Nancy Pearl - Pearl On Reading and Librarianship

Pearl On Reading and Librarianship

Part of Pearl’s success with the public hinges on the idea of connecting with the reader without pretense. Pearl is not forgetting her academic background. However, she is finding material that engages the reader and gives the reader permission to enjoy the material of their choice even if it is not the standard reading that the academics say we should all know. Pearl states that readers become more demanding about the quality of material that they read as they read more material. For Pearl, it seems that the most important aspect of reading a book is to enjoy it. If a reader is not enjoying a book, then she has a rule for when to stop reading that book.

Pearl's approach to enjoying reading is the Rule of 50 which states "If you still don't like a book after slogging through the first 50 pages, set it aside. If you're more than 50 years old, subtract your age from 100 and only grant it that many pages." In her books, Pearl recommends 3,400 titles, grouped in chapters such as "Horror for Sissies" and "Good Reading from the Government (Really!)."

Pearl's program, "If All of Seattle Read the Same Book" was a concept to promote literacy and to encourage community. The program was hugely successful and discussed across the nation. Many other communities began to offer similar One City One Book programs based on Ms. Pearl’s success. Her appearance on local public radio fueled her popularity as her listeners began to find books that they actually enjoyed reading. Ms. Pearl’s knowledge of books and ability to recommend the right book to the right reader, led her to gather her thoughts from her own reading, writing, and speaking into a collection of book reviews. She began publishing books about books.

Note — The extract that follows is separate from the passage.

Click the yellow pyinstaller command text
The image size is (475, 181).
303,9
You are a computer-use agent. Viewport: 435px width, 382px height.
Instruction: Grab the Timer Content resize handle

Pearl says that the largest problem facing librarianship today is that "we have yet to balance the three important functions a library has in a community: information access, providing people with books and material for their recreational learning and reading, and offering quality programs for our patrons. The pendulum swung way over on the information access side and has yet to right itself. We graduate people from library schools (information schools) knowing how to build a website, but not knowing how to recommend a book to someone who comes in asking for something good to read."